Sound plays a significant role in health and well-being. Unwanted sound is a stress inducer, causes cardiovascular complications, and reduces productivity. On the other hand, wanted sound, i.e. music and ambient sounds, has healing effects, induces feelings of happiness, and can relieve stress, pain, and anxiety.

The Danish companies Bang & Olufsen, SoundFocus and Wavecare have joined forces with two departments from Aalborg University (Department of Electronic Systems/Department of Computer Science) in order to develop and test an interactive and dynamic sound zone system.

Meeting the aim, the project will:

  1. Develop new signal processing technology for making sound zones dynamic.
  2. Develop new interaction techniques enabling user control of dynamic sound zones.
  3. Test interactive dynamic sound zones in real healthcare and domestic settings.
The system

The need

The project addresses the need for control of wanted and unwanted sound, which we are all exposed to in several contexts, including in healthcare settings, private homes, the workplace, and in public.

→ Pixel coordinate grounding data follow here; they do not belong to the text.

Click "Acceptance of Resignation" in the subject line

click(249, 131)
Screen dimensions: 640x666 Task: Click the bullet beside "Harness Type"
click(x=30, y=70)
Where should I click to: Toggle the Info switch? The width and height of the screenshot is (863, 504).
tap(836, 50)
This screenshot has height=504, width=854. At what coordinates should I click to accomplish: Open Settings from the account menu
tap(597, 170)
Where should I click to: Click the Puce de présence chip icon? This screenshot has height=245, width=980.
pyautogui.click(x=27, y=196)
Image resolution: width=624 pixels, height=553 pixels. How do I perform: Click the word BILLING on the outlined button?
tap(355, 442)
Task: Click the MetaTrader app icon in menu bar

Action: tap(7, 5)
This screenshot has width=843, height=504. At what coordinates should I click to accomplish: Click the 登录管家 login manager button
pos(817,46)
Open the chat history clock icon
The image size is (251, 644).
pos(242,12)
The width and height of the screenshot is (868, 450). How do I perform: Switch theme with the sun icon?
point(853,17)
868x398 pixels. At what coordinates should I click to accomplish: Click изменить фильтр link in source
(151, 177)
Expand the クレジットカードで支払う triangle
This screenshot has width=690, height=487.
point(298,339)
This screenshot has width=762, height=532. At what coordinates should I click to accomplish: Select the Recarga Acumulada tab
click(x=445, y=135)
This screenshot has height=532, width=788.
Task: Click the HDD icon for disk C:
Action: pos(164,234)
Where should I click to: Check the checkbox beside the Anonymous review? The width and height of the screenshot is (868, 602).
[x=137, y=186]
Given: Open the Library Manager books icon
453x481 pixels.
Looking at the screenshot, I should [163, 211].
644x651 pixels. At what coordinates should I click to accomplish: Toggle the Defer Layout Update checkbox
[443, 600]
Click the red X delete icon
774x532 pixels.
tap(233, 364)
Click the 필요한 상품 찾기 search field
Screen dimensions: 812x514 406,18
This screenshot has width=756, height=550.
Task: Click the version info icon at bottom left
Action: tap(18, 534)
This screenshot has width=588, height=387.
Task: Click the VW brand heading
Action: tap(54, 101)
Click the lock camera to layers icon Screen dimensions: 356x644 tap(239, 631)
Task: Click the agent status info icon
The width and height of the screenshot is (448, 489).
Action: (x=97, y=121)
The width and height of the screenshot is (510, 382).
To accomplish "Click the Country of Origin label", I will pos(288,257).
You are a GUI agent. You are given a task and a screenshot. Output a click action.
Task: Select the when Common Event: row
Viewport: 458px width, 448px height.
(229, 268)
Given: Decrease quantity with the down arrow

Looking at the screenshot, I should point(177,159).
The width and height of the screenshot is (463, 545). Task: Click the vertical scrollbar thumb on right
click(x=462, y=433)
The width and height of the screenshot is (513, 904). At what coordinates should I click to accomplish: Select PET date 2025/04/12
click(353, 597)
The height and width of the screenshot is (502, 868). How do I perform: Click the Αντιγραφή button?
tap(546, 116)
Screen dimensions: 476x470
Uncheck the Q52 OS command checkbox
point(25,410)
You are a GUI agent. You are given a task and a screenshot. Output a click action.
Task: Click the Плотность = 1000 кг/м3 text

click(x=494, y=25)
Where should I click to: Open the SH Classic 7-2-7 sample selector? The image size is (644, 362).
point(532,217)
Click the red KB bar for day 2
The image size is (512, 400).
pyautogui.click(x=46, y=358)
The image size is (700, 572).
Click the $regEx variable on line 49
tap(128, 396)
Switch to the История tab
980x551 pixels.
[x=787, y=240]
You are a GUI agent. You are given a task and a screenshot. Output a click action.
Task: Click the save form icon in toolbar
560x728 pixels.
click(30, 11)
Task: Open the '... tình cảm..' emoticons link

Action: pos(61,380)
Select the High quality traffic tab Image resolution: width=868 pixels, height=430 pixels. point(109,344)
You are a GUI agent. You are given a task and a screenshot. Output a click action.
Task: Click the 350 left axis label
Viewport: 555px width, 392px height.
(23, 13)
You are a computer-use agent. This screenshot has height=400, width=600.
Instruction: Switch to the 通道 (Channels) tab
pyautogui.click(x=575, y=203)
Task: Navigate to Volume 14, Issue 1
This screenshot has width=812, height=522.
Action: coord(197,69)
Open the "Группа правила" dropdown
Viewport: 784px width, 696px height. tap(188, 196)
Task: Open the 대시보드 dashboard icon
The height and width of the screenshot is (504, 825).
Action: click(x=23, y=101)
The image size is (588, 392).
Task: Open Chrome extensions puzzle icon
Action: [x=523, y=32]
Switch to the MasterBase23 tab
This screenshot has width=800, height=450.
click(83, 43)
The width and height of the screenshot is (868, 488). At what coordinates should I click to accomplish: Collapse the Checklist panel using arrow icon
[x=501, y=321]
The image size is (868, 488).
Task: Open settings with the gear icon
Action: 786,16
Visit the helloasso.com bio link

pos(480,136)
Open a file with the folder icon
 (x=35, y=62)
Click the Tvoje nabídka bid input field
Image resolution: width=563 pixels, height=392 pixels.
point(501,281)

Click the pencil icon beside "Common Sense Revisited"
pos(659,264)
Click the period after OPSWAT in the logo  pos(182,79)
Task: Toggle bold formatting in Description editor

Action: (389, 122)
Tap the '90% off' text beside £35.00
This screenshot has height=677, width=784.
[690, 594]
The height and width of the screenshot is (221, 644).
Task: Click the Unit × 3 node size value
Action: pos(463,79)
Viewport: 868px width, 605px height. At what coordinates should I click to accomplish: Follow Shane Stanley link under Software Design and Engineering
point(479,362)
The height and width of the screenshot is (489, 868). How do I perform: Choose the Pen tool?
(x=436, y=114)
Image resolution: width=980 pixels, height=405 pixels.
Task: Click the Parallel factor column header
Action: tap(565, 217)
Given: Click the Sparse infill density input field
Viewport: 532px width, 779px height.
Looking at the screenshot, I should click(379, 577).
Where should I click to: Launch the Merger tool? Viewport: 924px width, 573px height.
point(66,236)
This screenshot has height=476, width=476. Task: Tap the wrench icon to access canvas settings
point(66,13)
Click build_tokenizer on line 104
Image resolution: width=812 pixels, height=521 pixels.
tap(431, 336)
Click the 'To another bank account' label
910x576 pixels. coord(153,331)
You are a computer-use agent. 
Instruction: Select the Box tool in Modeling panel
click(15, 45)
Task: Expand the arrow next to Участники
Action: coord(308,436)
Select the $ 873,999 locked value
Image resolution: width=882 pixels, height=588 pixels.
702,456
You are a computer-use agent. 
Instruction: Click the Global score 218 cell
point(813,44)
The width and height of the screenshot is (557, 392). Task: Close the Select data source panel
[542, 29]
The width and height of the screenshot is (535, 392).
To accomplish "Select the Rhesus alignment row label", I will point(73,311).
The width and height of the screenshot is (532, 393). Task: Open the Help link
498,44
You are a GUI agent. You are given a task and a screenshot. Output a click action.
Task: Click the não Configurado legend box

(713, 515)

But sound control is not merely a matter of shielding people from noise. It is a matter of reducing unwanted sound while providing wanted.

Sound control has several domains of intervention, in particular, the healthcare sector and private homes. In healthcare settings, sound control can lead to improved curative care and reduced hospital time. Here, sound zones will reduce unwanted sound, for example, noise from other people, equipment, etc., while at the same time delivering positive music interventions. It also enables much-needed sound exposure control for staff [1].

In private homes, research shows that people live with sound in many ways and that music is a prevalent part of everyday life. However, homes with large living spaces do not allow different sound sources to coexist well for people with different preferences and needs. This leads to mental stress and unpleasant experiences caused by multiple overlapping devices in the same living space. Here, sound zones will support well-being and preventative care.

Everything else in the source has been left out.